The most striking thing about traveling on a containership over the course of several weeks –as I have now done twice– is the manner in which time and everyday life are differently structured for the traveller. In the absence of internet connection, one’s connection to the always hurtling news cycle is attenuated. One can spend more time reading, more time reflecting, and, in my case, more time speaking to the officers and crews aboard the containership.
My containership travel was part of research I am conducting about ports and maritime transport infrastructures in the Arabian Peninsula and the dizzying rise and fall of different ports there over the course of the 20th century. This is a story of capital accumulation, structural transformations in the economic, political and social relations of those countries because of capitalisation of their economies, and the centrality of these ports not only to military logistics and war, but also to questions of labour struggle and citizenship.

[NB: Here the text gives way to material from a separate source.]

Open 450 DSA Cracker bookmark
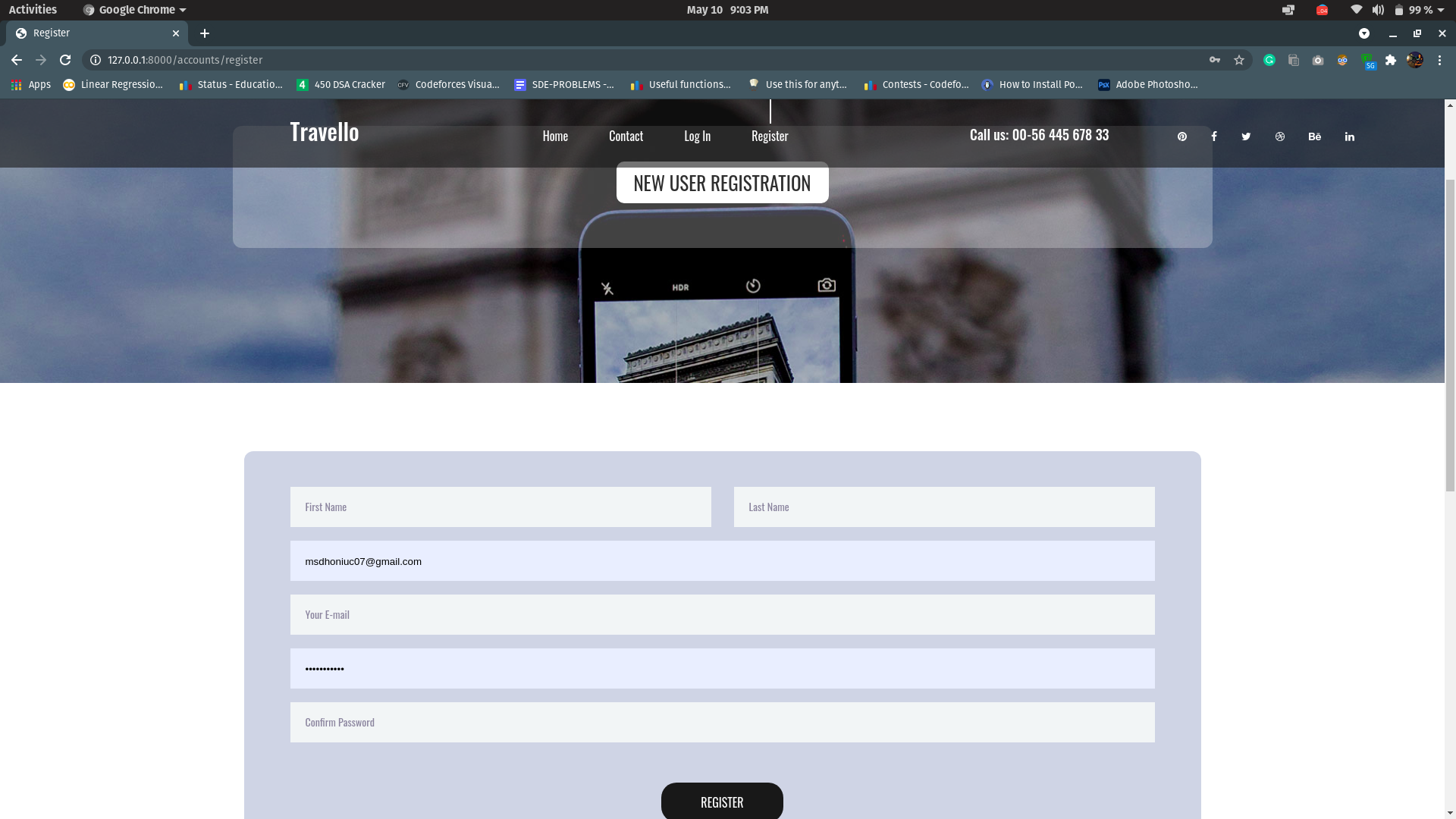1456x819 pixels. (x=340, y=84)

I found that travelling on a containership not only gave me a granular view into the daily work of crew members but also provided an extraordinary, even unique, occasion to observe how a ship arrives into work and the workings of a port. Some of the ports we visited were those to which I had been denied access from landside, even with all sorts of excellent recommendations, reasons, and letters of introduction. To be able to see the differences between these ports, but also to hear about the officers on board the ship about the ways in which these ports had changed over time was extraordinarily useful.
It is also important to note that while my time and daily life slowed down to allow for a reflective time of reading and writing, the schedule of work for the crew members and officers onboard the ship was gruelling. They all worked two four-hour shifts per day in the engine-room, on deck, or in the control room. Their sleep time was radically slashed by this bifurcated workday. The work they performed was often tedious, repetitive and physically demanding.

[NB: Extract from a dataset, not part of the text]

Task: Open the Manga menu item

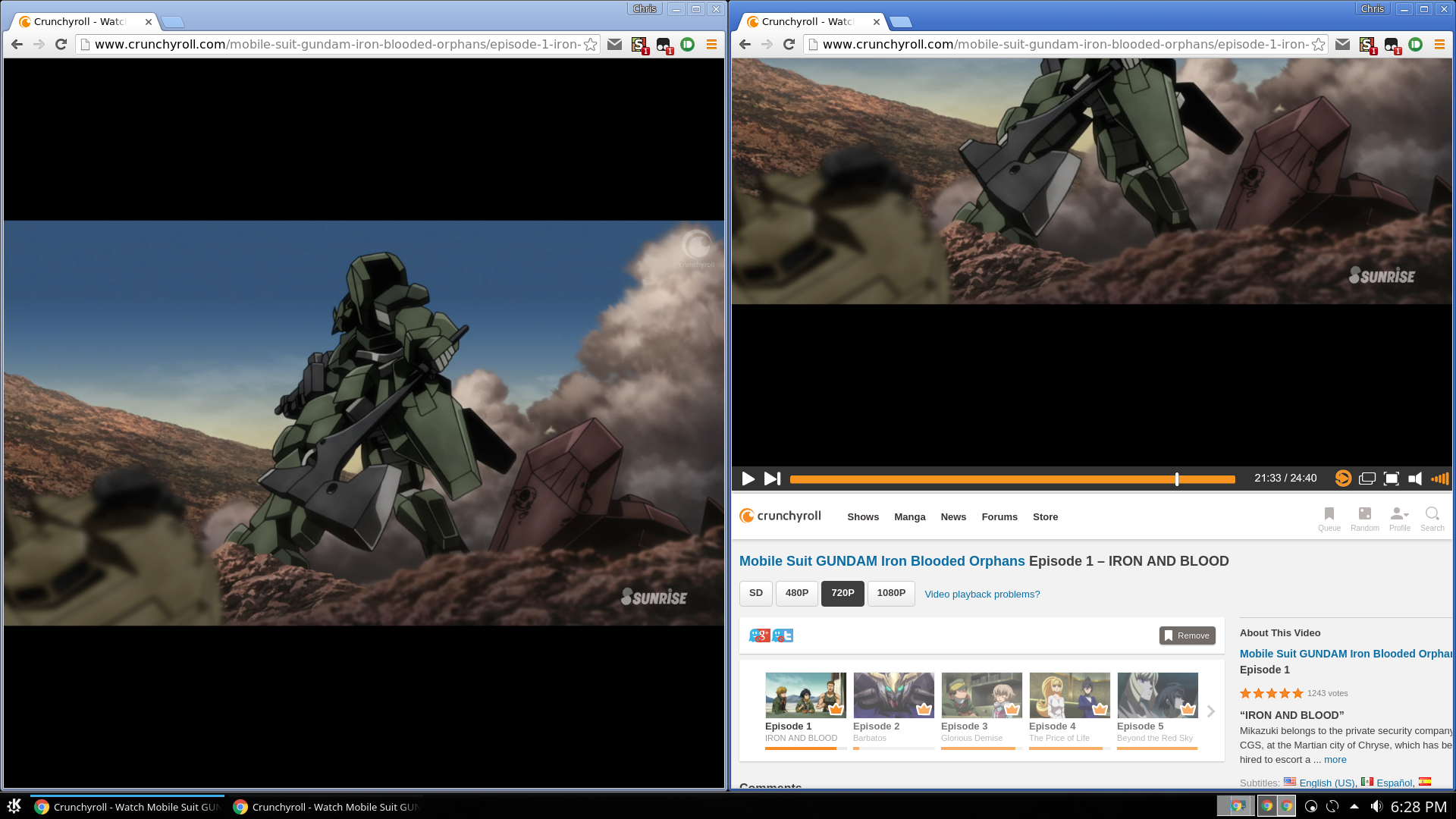Action: coord(909,517)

Although a ship provides a romantic setting for many a novel, and although the sea is often seen as some sort of transcendental sublime, the reality of daily work on the ship is much closer to a tightly monitored factory floor, with ironclad discipline, and hierarchies of control within the workplace. That the officers of European-flagged ships are often (Eastern) European, while crew members are overwhelmingly from Asia, and specifically the Philippines, and precisely because they have radically different pay-scales and contract terms, this hierarchy onboard the ship ends up becoming a microcosm of global inequality, and racialization of forms of labour.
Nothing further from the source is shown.